What seemed revolutionary in 2015 — that someone could make a baking competition show that was kind in nature and addictive because of its calming aesthetic — is almost cliché in 2021. The earliest imitators of the show’s success were relatively organically born. Love Productions, the team behind The Great British Baking Show, followed it up with The Great Pottery Throw Down and the (impossible to stream in the USA!!!!)* Great British Sewing Bee. Naturally, foreign versions of their hit soon spawned across the globe. When BBC declined to renew The Great British Baking Show, the series became a Channel 4/Netflix exclusive and the BBC launched what it hoped would be as endearing a successor, Britain’s Best Home Cook. (It’s…fine. Much better in Season 2, but hardly the slam dunk of the original.)
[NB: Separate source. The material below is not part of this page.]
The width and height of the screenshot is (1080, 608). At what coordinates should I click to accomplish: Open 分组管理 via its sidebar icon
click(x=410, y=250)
Soon, though, The Great British Baking Show‘s uber-popular feel-good energy was permeating nearly all of reality competitions. Masterchef Junior seemingly overtook the original’s place in the zeitgeist. The Food Network still pitted hard-boiled chefs against each other, but the likes of holiday-themed competitions and friendly cook offs like Beat Bobby Flay reigned supreme. Now it’s hard to watch any reality competition show and not see The Great British Baking Show‘s stamp somewhere in the mix. Drag Race might take us to the library, but the enduring stars seem to be friends. Making It is literally The Great British Baking Show, but crafts. The best part of Love Island or The Circle is watching the dumb hotties become…friends? Even obstacle course reality shows like The Floor is Lava doesn’t go as hard or mean as its concept allows.
Maybe we’ve become kinder as a culture, though as someone who lives on social media, I’m not sure that’s true. What is undeniable, though, is that The Great British Baking Show has had an enormous impact on how we see the world of reality TV. Once a genre built around gawking at people’s private lives or rewarding the most cutthroat personalities, reality TV is now full of shows that affirm our humanity. We expect contestants to help each other now and want the players to be friends when the cameras stop rolling. It’s natural to set a show in a tent. We see Great British Baking Show alums as experts in their craft.
That The Great British Baking Show‘s now ubiquitous gentleness was once an aberration on reality TV proves just how much the show has changed the game forever. That, and all the damn pastel benches in outdoor tents.
*As a new sewer, I am especially ornery about this!